Ficamos perplexos com as recentes atrocidades perpetradas pelos movimentos jihadistas. Esquecemos que tragédias equivalentes ou piores já haviam ocorrido no passado no ocidente, como por exemplo, após o debacle moral do Santo Império Romano e do Papado em meados do século XVI e consequente difusão do Calvinismo, em síntese muito parecido então com a “sharia” de hoje. Ao fim da última etapa das guerras religiosas, ou seja, durante a guerra dos trinta anos, um terço das populações que hoje compõe a Alemanha havia sido exterminado. E a barbárie e a desfaçatez de então não eram menos violentas que as do Estado Islâmico (Isis). A diferença é que não havia televisão à época.

A luta entre teocracia e laicismo é perene e todo recrudescimento de ortodoxias religiosas se alimenta de razões de ordem econômica, ou pelo menos de necessidade de sobrevivência, senão de supremacia. Eis porque as religiões precisam convencer seus adeptos de que são eles “os escolhidos”, o que proporciona legitimidade às suas conquistas.

Uma observação interessante é que todo movimento religioso de reação contra o laicismo se caracteriza pelo retorno às suas escrituras, ao livro, e um forte recrudescimento do monoteísmo absoluto. A intolerância se estende ao seu próprio panteon. Toda religião evolui pelo abrandamento da onipotência de seu Deus original, pela criação de novos figurantes. Do monoteísmo hebreu surgiram os profetas, inclusive do cristianismo, de onde, além de Cristo eclodem anjos e santos aos borbotões. Basta lembrar que há Nossas Senhoras para todos os gostos. O mesmo acontece com o Budismo, com dezenas, centenas, senão milhares Budas e botthsatvas. Os Lohans do Taoismo, os Sábios do Confucionismo. Até o Islamismo tem seu profeta.

Aliás, essa rejeição de acólitos do Deus supremo também ocorreu nas mais recentes denominações dissidentes do Catolicismo, ditas neopentecostais, que também disputam poder político, exatamente como as nações de religiões monoteisantes. A diferença é que a guerra santa dos neopentecostais se faz com outras armas, mais modernas, mais práticas e talvez mais eficientes.

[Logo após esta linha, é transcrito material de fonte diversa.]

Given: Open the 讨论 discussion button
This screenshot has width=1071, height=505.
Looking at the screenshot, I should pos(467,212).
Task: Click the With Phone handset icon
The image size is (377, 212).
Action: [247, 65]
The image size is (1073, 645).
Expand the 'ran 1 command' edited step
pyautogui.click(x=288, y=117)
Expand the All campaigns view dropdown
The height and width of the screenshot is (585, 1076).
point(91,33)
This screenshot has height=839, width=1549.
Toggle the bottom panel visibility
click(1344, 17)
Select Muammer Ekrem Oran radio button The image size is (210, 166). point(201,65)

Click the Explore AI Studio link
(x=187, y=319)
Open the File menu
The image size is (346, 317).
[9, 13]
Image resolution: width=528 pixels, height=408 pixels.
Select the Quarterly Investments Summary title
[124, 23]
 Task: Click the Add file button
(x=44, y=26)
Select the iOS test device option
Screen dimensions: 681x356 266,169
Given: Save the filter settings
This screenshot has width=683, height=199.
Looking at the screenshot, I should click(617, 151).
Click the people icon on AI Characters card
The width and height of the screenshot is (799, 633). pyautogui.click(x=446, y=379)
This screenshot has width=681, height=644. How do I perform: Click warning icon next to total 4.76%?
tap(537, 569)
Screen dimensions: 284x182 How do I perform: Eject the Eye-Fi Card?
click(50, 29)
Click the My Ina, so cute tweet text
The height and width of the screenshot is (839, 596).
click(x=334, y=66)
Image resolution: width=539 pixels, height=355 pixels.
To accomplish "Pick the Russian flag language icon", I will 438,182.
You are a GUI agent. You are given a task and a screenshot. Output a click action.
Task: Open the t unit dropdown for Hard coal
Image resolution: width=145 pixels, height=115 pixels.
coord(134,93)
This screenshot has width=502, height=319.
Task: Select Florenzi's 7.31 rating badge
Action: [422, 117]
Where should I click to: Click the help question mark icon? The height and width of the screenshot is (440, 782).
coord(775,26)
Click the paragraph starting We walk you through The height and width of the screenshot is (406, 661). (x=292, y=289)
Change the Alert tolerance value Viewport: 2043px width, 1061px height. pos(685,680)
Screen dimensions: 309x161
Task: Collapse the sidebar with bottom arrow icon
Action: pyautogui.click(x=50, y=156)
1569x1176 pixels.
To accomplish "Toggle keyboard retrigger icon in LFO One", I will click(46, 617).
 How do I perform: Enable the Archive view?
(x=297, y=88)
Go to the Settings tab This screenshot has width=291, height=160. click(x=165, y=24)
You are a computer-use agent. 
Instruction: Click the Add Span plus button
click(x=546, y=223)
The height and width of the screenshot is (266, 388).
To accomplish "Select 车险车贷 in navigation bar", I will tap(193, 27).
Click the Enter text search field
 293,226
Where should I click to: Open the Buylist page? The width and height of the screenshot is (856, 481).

Meios de comunicação como rádios, televisões, e meios políticos como o Congresso Nacional, as Câmaras Municipais, as Assembleias Estaduais, foram ou estão sendo invadidas. Seria o começo da derrota do secularismo, que no passado sempre prevaleceu no Brasil? Seria a vitória da intolerância? Estaríamos caminhando sorrateiramente, para uma teocracia?

Publicado no jornal FSP: 06/07/2015.